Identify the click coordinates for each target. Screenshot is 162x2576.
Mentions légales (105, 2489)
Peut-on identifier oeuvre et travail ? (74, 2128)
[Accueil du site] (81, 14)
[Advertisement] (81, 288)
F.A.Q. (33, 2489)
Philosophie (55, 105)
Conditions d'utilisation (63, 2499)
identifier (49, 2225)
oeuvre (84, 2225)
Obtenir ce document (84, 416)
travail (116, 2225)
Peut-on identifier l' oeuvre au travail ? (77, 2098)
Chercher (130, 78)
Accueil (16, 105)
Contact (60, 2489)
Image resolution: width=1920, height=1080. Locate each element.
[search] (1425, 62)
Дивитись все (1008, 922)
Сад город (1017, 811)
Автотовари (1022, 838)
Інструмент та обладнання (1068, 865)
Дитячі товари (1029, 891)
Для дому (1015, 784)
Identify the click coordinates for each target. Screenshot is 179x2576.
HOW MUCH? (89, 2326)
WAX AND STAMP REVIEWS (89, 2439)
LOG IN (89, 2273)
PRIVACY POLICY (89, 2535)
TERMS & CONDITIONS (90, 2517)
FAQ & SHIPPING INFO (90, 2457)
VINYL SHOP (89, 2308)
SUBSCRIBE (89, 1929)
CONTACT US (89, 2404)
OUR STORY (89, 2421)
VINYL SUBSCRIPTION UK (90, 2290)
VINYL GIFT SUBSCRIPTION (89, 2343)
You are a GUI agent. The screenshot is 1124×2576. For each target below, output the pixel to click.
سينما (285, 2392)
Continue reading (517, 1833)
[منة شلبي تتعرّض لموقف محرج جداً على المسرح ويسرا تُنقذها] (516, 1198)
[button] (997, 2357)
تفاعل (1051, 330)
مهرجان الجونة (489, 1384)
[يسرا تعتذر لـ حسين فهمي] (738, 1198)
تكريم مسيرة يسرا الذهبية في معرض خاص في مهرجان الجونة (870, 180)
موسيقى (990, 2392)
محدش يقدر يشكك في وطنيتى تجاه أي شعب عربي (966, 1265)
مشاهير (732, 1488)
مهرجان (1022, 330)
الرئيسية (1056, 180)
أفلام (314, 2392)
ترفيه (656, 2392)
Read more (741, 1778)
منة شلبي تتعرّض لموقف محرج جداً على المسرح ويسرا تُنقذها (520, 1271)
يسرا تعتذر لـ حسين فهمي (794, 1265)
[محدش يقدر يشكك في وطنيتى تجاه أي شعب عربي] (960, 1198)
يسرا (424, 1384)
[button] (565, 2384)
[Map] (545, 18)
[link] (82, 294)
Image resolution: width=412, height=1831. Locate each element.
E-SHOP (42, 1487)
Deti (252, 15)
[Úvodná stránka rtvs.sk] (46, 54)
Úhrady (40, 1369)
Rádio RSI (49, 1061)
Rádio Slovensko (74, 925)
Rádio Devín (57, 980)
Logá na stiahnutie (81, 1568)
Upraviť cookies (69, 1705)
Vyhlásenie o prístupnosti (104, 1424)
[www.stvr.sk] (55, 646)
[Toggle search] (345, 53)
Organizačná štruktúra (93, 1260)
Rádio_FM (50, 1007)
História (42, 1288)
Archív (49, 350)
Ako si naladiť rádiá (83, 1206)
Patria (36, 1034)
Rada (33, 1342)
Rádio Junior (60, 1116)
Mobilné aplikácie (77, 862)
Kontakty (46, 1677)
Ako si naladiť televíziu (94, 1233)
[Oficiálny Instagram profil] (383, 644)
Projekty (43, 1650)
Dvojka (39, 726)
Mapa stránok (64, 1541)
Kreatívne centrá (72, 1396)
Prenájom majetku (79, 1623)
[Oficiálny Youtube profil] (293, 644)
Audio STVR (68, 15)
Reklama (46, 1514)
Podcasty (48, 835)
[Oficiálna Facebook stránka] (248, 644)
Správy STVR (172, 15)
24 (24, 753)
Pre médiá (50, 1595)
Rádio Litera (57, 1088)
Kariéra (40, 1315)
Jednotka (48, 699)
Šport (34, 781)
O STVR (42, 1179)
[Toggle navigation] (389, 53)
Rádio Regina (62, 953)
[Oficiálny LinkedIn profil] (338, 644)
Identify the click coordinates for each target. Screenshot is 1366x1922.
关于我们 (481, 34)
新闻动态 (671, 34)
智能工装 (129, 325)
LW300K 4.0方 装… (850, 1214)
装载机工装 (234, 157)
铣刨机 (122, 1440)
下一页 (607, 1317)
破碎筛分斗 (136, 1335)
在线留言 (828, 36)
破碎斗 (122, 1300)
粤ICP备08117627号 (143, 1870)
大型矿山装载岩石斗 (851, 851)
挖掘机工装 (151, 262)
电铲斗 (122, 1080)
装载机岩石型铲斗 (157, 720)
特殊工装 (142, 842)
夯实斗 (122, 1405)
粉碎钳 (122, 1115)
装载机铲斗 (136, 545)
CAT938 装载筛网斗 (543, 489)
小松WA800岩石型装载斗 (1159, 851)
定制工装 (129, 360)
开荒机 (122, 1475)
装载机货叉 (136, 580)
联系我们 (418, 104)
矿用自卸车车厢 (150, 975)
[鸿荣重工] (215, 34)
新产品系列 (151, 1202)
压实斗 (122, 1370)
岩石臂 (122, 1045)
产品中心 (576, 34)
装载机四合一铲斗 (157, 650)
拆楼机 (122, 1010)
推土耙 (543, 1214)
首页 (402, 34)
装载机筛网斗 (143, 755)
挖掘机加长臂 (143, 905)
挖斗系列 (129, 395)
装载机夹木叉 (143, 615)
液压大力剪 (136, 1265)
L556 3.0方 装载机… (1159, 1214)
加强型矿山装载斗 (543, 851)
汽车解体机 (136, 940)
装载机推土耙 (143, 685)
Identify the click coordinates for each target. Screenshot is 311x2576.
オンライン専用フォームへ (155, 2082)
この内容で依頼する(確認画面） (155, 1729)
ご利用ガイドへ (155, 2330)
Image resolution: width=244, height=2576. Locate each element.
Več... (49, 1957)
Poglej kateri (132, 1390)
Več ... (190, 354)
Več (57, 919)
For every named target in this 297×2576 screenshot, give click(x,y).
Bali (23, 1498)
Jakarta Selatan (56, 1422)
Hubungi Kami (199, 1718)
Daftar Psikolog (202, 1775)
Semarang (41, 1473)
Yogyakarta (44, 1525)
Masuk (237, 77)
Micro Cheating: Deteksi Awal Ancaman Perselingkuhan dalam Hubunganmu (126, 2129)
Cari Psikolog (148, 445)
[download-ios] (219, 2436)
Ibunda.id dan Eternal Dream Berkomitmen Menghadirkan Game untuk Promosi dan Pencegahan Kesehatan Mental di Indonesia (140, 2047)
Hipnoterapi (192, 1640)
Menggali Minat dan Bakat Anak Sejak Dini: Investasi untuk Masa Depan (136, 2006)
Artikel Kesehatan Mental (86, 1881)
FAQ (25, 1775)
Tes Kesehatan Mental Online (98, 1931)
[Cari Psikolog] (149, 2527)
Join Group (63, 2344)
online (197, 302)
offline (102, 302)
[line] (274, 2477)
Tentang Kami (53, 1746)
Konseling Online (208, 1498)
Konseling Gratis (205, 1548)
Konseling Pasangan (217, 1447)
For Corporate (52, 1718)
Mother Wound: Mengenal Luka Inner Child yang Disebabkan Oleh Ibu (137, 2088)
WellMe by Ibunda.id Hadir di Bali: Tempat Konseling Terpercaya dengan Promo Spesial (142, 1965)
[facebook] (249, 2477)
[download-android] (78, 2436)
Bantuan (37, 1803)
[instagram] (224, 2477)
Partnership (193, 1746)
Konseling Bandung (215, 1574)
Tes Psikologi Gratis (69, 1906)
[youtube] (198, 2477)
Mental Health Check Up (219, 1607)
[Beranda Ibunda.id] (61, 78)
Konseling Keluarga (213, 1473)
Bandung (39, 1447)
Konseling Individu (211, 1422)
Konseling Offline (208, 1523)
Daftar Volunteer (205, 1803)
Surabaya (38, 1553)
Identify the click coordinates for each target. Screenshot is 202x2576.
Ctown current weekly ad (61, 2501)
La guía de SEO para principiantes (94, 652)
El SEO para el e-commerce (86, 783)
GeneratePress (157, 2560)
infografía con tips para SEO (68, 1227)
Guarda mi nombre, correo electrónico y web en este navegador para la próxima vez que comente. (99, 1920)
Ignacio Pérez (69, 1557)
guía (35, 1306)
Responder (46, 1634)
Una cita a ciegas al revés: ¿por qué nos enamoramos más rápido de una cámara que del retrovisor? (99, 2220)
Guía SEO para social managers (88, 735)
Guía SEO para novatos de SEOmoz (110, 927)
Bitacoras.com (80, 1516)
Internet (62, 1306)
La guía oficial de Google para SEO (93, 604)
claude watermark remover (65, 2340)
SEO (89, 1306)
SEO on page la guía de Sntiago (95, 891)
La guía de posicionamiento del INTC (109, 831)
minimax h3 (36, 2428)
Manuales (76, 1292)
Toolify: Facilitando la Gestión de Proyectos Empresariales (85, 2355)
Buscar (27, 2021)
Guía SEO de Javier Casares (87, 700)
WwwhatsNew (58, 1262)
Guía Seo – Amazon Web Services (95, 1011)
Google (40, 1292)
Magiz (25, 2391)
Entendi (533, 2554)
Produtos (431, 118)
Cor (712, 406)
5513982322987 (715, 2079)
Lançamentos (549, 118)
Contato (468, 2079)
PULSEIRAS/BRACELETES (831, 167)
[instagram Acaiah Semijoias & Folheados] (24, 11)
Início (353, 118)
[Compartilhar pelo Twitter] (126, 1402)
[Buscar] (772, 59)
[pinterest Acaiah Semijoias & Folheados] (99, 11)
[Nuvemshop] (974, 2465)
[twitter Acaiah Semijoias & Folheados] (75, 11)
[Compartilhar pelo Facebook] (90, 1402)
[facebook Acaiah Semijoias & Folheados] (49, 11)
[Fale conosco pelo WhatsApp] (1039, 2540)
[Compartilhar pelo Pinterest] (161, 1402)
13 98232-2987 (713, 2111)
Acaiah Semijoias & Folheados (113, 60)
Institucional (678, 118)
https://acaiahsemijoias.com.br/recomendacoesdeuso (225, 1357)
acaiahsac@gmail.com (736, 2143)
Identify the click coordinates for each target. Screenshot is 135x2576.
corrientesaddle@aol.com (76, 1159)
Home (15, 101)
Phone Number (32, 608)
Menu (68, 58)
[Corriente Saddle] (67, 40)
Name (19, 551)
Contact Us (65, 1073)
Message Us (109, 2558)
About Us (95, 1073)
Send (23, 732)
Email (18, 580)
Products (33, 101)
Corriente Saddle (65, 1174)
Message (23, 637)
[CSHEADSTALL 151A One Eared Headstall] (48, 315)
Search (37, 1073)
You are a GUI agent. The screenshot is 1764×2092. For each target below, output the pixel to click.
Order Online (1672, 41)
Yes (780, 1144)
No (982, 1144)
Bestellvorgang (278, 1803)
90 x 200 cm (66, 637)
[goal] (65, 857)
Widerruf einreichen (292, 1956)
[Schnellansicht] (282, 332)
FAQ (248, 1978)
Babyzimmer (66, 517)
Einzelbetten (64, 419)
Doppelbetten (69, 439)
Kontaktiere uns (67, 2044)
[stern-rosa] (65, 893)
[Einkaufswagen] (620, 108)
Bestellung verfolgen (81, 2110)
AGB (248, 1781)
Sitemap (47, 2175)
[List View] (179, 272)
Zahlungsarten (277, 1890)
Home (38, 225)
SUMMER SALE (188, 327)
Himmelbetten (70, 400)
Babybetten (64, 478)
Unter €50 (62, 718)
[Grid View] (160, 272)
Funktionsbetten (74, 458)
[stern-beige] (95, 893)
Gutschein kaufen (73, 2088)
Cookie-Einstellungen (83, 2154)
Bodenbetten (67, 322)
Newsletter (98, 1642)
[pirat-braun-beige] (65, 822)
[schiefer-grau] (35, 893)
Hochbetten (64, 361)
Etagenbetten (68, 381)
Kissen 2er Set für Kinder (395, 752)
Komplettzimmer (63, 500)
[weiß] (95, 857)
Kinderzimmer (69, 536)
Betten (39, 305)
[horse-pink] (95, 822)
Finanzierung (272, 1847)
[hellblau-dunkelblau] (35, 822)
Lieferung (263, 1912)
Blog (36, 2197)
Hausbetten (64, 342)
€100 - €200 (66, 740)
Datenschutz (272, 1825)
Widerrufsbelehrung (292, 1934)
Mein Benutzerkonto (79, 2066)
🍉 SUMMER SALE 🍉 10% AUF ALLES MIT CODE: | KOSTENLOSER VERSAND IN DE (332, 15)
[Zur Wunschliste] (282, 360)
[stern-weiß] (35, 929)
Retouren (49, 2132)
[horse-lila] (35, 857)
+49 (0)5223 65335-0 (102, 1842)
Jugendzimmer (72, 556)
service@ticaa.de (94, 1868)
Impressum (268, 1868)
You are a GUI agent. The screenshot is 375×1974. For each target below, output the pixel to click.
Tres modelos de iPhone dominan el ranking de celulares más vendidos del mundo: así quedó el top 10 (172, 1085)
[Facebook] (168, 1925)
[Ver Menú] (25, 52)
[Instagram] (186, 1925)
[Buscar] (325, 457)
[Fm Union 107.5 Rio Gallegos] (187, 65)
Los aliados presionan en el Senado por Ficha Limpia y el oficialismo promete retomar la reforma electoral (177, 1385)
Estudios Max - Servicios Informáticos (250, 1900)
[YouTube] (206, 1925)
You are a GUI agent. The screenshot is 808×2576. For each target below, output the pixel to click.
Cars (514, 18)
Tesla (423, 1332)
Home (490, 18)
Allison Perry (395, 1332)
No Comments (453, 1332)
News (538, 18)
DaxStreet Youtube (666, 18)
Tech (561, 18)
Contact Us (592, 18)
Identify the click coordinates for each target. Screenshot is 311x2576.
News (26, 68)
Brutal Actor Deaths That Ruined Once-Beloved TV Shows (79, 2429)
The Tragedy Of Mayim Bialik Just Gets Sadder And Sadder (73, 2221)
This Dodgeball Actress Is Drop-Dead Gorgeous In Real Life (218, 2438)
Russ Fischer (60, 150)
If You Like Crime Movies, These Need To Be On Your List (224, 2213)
•••
> How to complete this task
From the entries above, copy each line holding "Compartilhar".

> Final answer
[Compartilhar pelo Twitter] (126, 1402)
[Compartilhar pelo Facebook] (90, 1402)
[Compartilhar pelo Pinterest] (161, 1402)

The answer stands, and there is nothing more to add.